A different perspective
was shared by Jeff Jones of IBM.
He said: “Grid Computing is an effort to make computing resources appear to be
utilities that you tap into as necessary. In DB2 (Version 8), several aspects
have been enhanced, making it a good candidate for that type of processing. The
first is scalability. A grid requires and expects an enormous amount of data to
be supported and an enormous number of users to be coming after that data. So
very large scale processing is the norm in a grid.”
“Some of our experiences
with Grid Computing are the Life Sciences based grid done by Oxford University in England with us to support Breast Cancer research. Another
one exists at the University of Pennsylvania that’s a Mammography sharing grid, all of
which have been built on DB2.”
N: How
does DB2 work with Grid Computing?
J: “With
DB2, we have a Share Nothing
architecture. Here, any physical number of servers can be clustered together
and you can run one instance of DB2 across all of it.
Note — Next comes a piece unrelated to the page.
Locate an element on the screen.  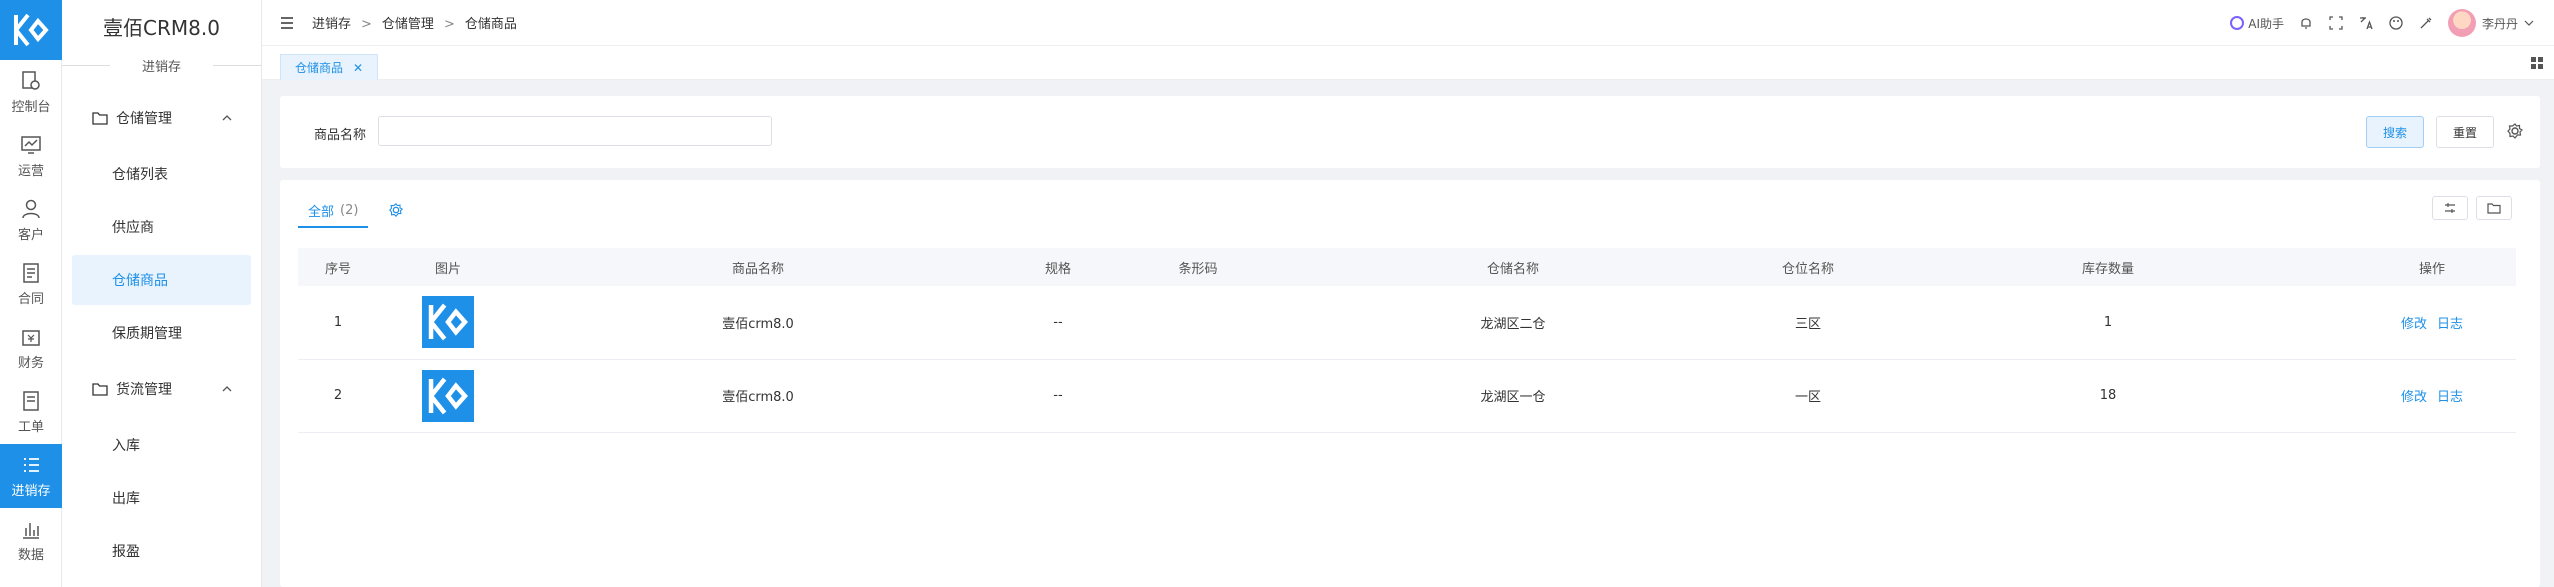
filter-button is located at coordinates (2450, 208).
One server takes the
requests and breaks them up into pieces and farms the pieces out to all the
other servers to work in parallel, then reassembles everything at the end and
provides a complete answer back when questions are asked.”
“Each server in the
cluster receives an independent subset of the complete set of data and operates
separately and independently on its subset of the problem to be solved. This
form of independent cluster processing is extremely scalable with little loss
of efficiency as you add more servers to the cluster.”
N:
How does this compare to Oracle?
J: “Their
approach is to have a very
large common memory. Each instance of the database shares a common memory and
is being gone after by the same user population, so traffic management becomes
the hard problem to be solved.”
N:
Oracle spoke about server blades. Would you have to shut your system down to
add more servers?
J:
“No. Server blades are new form
factors for servers that can be rack mounted in very large numbers and can be
pulled in and pulled out and plugged back in again. It’s not a new paradigm;
it’s just a more efficient way of clustering hardware. Their approach and our
approach both enable clusters to be grown or shrunk with not nearly as much
agony as in the past.”
“With DB2, our
approach is to offer utilities. When we add a new server to a cluster, we apply
a rebalancing utility that allows you to redistribute the data and populate the
new server. This type of housecleaning has to be done on anybody’s system. You
shouldn’t let any vendor convince you that it’s painless, but today both
vendors have made it much more bearable and much of the process can be done
with nothing coming down.”
“In a fault
tolerance sense, this is good, because servers can be paired together and one
can serve the idle standby for the other. This is something that both Oracle
and IBM do in a similar fashion. You can have an eight server cluster where
four of the servers are actually doing work, while the other four are twins of
the first four; waiting to be failed over to if something goes wrong. This is
very common high tolerance, high availability configuration for servers. And
racks and blade servers simply make that more efficient.”
Souder said that
the goal of Grid Computing is where “you want information, answers,
computation, and get it. That’s the fundamental idea, the dream and the goal. We’re
a long way from being there, but that’s the direction that we’re moving in.”